- [Collected data]

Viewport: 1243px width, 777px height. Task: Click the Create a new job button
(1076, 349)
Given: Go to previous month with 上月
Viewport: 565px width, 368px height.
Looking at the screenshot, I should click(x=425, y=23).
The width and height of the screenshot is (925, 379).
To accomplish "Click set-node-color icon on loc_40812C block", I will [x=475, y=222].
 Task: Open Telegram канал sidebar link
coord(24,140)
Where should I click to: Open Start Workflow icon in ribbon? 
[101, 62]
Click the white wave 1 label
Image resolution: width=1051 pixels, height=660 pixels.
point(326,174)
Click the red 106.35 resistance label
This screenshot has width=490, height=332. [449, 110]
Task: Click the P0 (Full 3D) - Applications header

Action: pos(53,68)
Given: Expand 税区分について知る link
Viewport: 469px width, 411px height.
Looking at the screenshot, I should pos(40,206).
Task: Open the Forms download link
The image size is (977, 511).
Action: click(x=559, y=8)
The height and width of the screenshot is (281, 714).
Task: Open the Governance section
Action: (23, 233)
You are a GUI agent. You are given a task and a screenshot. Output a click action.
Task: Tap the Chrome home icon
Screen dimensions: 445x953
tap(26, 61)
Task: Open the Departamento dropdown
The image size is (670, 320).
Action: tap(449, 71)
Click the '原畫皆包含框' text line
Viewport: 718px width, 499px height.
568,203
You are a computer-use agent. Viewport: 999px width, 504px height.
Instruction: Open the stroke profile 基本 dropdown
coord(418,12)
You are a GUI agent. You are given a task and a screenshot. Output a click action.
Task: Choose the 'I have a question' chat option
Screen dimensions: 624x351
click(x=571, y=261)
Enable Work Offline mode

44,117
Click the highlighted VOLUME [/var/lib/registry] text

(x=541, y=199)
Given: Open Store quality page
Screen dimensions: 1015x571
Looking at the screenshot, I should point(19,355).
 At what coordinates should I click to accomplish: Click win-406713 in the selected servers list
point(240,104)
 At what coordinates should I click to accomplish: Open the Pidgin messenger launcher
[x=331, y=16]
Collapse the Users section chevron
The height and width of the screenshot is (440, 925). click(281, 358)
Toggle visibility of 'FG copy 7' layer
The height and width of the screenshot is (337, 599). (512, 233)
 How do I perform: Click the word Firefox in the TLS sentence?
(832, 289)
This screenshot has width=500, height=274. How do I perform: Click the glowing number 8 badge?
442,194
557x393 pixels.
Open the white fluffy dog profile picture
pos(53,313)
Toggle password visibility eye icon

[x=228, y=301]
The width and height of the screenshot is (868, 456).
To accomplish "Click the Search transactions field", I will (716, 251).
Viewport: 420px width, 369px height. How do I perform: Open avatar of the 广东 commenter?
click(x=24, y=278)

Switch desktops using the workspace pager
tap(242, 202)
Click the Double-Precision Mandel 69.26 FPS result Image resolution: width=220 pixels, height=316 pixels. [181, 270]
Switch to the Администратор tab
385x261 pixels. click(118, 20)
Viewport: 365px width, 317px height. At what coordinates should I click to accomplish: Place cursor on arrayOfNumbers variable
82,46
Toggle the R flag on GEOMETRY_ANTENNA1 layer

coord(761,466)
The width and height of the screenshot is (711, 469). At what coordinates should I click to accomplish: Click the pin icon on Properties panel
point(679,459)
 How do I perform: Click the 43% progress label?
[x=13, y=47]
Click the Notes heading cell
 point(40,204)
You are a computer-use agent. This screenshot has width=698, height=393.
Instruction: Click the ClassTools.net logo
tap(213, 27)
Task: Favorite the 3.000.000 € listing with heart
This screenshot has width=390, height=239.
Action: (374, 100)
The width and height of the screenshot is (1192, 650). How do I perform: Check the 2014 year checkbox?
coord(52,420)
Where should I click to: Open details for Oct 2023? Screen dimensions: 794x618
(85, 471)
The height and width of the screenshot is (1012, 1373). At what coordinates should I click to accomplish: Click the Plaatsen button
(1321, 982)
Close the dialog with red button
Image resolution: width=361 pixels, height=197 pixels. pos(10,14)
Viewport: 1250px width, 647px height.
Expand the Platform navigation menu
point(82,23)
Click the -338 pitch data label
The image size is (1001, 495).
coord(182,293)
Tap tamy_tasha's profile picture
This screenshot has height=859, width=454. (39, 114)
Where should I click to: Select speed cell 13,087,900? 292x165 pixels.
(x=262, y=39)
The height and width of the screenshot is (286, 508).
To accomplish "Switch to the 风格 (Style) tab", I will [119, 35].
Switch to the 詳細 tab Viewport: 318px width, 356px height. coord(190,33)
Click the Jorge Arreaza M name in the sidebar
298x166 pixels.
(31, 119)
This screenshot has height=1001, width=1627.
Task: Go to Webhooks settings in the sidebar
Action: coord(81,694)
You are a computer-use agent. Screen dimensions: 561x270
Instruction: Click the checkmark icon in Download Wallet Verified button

- [What you need to do] Write the entries out again exactly.

- [Answer to this task]
Viewport: 1243px width, 777px height. Task: Click the Create a new job button
(1076, 349)
Given: Go to previous month with 上月
Viewport: 565px width, 368px height.
Looking at the screenshot, I should click(x=425, y=23).
The width and height of the screenshot is (925, 379).
To accomplish "Click set-node-color icon on loc_40812C block", I will [x=475, y=222].
 Task: Open Telegram канал sidebar link
coord(24,140)
Where should I click to: Open Start Workflow icon in ribbon? 
[101, 62]
Click the white wave 1 label
Image resolution: width=1051 pixels, height=660 pixels.
point(326,174)
Click the red 106.35 resistance label
This screenshot has width=490, height=332. [449, 110]
Task: Click the P0 (Full 3D) - Applications header

Action: pos(53,68)
Given: Expand 税区分について知る link
Viewport: 469px width, 411px height.
Looking at the screenshot, I should pos(40,206).
Task: Open the Forms download link
The image size is (977, 511).
Action: click(x=559, y=8)
The height and width of the screenshot is (281, 714).
Task: Open the Governance section
Action: (23, 233)
You are a GUI agent. You are given a task and a screenshot. Output a click action.
Task: Tap the Chrome home icon
Screen dimensions: 445x953
tap(26, 61)
Task: Open the Departamento dropdown
The image size is (670, 320).
Action: tap(449, 71)
Click the '原畫皆包含框' text line
Viewport: 718px width, 499px height.
568,203
You are a computer-use agent. Viewport: 999px width, 504px height.
Instruction: Open the stroke profile 基本 dropdown
coord(418,12)
You are a GUI agent. You are given a task and a screenshot. Output a click action.
Task: Choose the 'I have a question' chat option
Screen dimensions: 624x351
click(x=571, y=261)
Enable Work Offline mode

44,117
Click the highlighted VOLUME [/var/lib/registry] text

(x=541, y=199)
Given: Open Store quality page
Screen dimensions: 1015x571
Looking at the screenshot, I should point(19,355).
 At what coordinates should I click to accomplish: Click win-406713 in the selected servers list
point(240,104)
 At what coordinates should I click to accomplish: Open the Pidgin messenger launcher
[x=331, y=16]
Collapse the Users section chevron
The height and width of the screenshot is (440, 925). click(281, 358)
Toggle visibility of 'FG copy 7' layer
The height and width of the screenshot is (337, 599). (512, 233)
 How do I perform: Click the word Firefox in the TLS sentence?
(832, 289)
This screenshot has width=500, height=274. How do I perform: Click the glowing number 8 badge?
442,194
557x393 pixels.
Open the white fluffy dog profile picture
pos(53,313)
Toggle password visibility eye icon

[x=228, y=301]
The width and height of the screenshot is (868, 456).
To accomplish "Click the Search transactions field", I will (716, 251).
Viewport: 420px width, 369px height. How do I perform: Open avatar of the 广东 commenter?
click(x=24, y=278)

Switch desktops using the workspace pager
tap(242, 202)
Click the Double-Precision Mandel 69.26 FPS result Image resolution: width=220 pixels, height=316 pixels. [181, 270]
Switch to the Администратор tab
385x261 pixels. click(118, 20)
Viewport: 365px width, 317px height. At what coordinates should I click to accomplish: Place cursor on arrayOfNumbers variable
82,46
Toggle the R flag on GEOMETRY_ANTENNA1 layer

coord(761,466)
The width and height of the screenshot is (711, 469). At what coordinates should I click to accomplish: Click the pin icon on Properties panel
point(679,459)
 How do I perform: Click the 43% progress label?
[x=13, y=47]
Click the Notes heading cell
 point(40,204)
You are a computer-use agent. This screenshot has width=698, height=393.
Instruction: Click the ClassTools.net logo
tap(213, 27)
Task: Favorite the 3.000.000 € listing with heart
This screenshot has width=390, height=239.
Action: (374, 100)
The width and height of the screenshot is (1192, 650). How do I perform: Check the 2014 year checkbox?
coord(52,420)
Where should I click to: Open details for Oct 2023? Screen dimensions: 794x618
(85, 471)
The height and width of the screenshot is (1012, 1373). At what coordinates should I click to accomplish: Click the Plaatsen button
(1321, 982)
Close the dialog with red button
Image resolution: width=361 pixels, height=197 pixels. pos(10,14)
Viewport: 1250px width, 647px height.
Expand the Platform navigation menu
point(82,23)
Click the -338 pitch data label
The image size is (1001, 495).
coord(182,293)
Tap tamy_tasha's profile picture
This screenshot has height=859, width=454. (39, 114)
Where should I click to: Select speed cell 13,087,900? 292x165 pixels.
(x=262, y=39)
The height and width of the screenshot is (286, 508).
To accomplish "Switch to the 风格 (Style) tab", I will [119, 35].
Switch to the 詳細 tab Viewport: 318px width, 356px height. coord(190,33)
Click the Jorge Arreaza M name in the sidebar
298x166 pixels.
(31, 119)
This screenshot has height=1001, width=1627.
Task: Go to Webhooks settings in the sidebar
Action: coord(81,694)
You are a computer-use agent. Screen dimensions: 561x270
Instruction: Click the checkmark icon in Download Wallet Verified button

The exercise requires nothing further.